Nativel, D. (2016). Les sens de la nuit: enquête sur des sensorialités urbaines coloniales à Madagascar et au Mozambique. Sociétés Politiques comparées. Revue européenne d’analyse Des sociétés Politiques, 38. https://doi.org/10.36253/spc-19362

Abstract

S’intéresser aux villes africaines de nuit, de la fin du xixe aux années 1960, c’est observer l’extension progressive des frontières temporelles de la vie sociale. Par des lois et des équipements, les colonisateurs définissent de façon continue les contours d’un espace autorisé et des règles de conduite qui conditionnent la production de sociabilités et d’imaginaires nouveaux chez les citadins africains. Avec l’électrification progressive de quartiers centraux, de places publiques, de grandes artères, le rapport à la nuit change dans l’entre-deux-guerres. Objet d’une surveillance policière, qui redouble en période de contestation, la nuit n’est pourtant pas vécue de façon homogène comme l’envers passif du jour. Elle convoque autrement et diversement l’engagement sensible des acteurs. Dans ce temps de contraintes renforcées pour les colonisés se croisent, voire interagissent délinquants, militants, guérisseurs, musiciens, prostituées, indicateurs. La nuit n’est donc pas uniquement ce « silence qui appelle le sens », entre solitude, vulnérabilité et révélations. Les mondes sensoriels nocturnes, éminemment collectifs, se constituent d’abord autour d’ambiances spécifiques, fruits de transactions et de luttes. Espaces-temps éprouvés, enveloppants, éphémères mais fondés sur des régularités situées, les ambiances forment en effet des repères essentiels, le plus souvent ordinaires et non uniquement festifs, qui invitent à explorer les mues successives des villes africaines tout au long du xixe siècle.

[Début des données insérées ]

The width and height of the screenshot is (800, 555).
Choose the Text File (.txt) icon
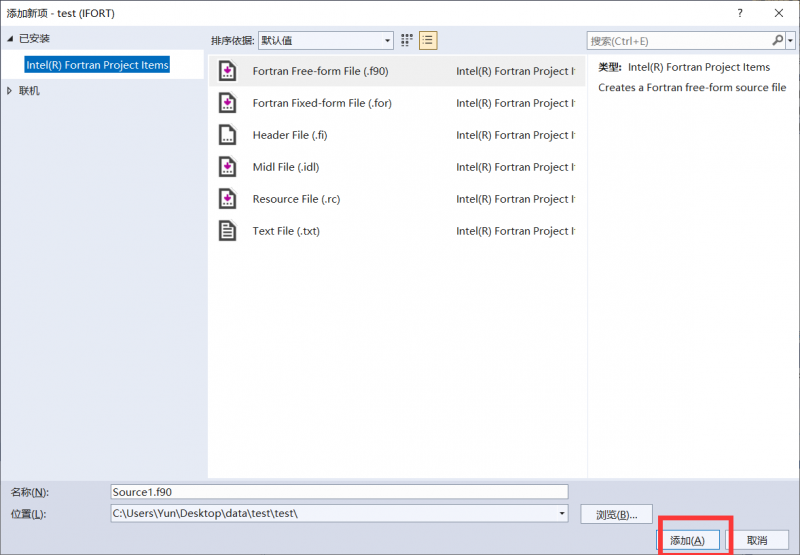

Nous nous appuierons pour le montrer sur des exemples malgaches et mozambicains, à partir d’une approche d’histoire sociale, matérielle et phénoménologique des pratiques.

 

The senses of the nigth. Investigate the night atmospheres of colonial cities in Madagascar and in Mozambique

Studying African cities overnight, from the late nineteenth century to the 1960s, enables to observe the gradual extension of the temporal boundaries of social life. Through laws and equipment, the colonizers continuously define the contours of an authorized space and rules of conduct that affect the production of sociability and new imaginary among urban Africans. With the progressive electrification of central areas, public squares, large streets, the relationship to the night changes during the interwar period. Under police surveillance, which is stronger in time of dispute, the night is not, however, merely perceived as the passive oposite of the day. It mobilizes differently and variously sensorial engagement. In that context of strengthened restrictions for the colonized, possibly interact delinquents, activists, healers, musicians, prostitutes, informers. The night is not thus only this “silence which calls the sense”: between loneliness, vulnerability and revelations. Eminently collective, nocturnal sensory worlds set up at first around specific atmospheres, are the results of transactions and fights. Experienced, enveloping, ephemeral but built on regularities time-spaces, atmospheres are ordinary and not only festive landmarks which invite us to explore the successive metamorphoses of African cities throughout the twentieth century. A social, material and phenomenological historical approach will help us to analyze Malagasy and Mozambican case studies.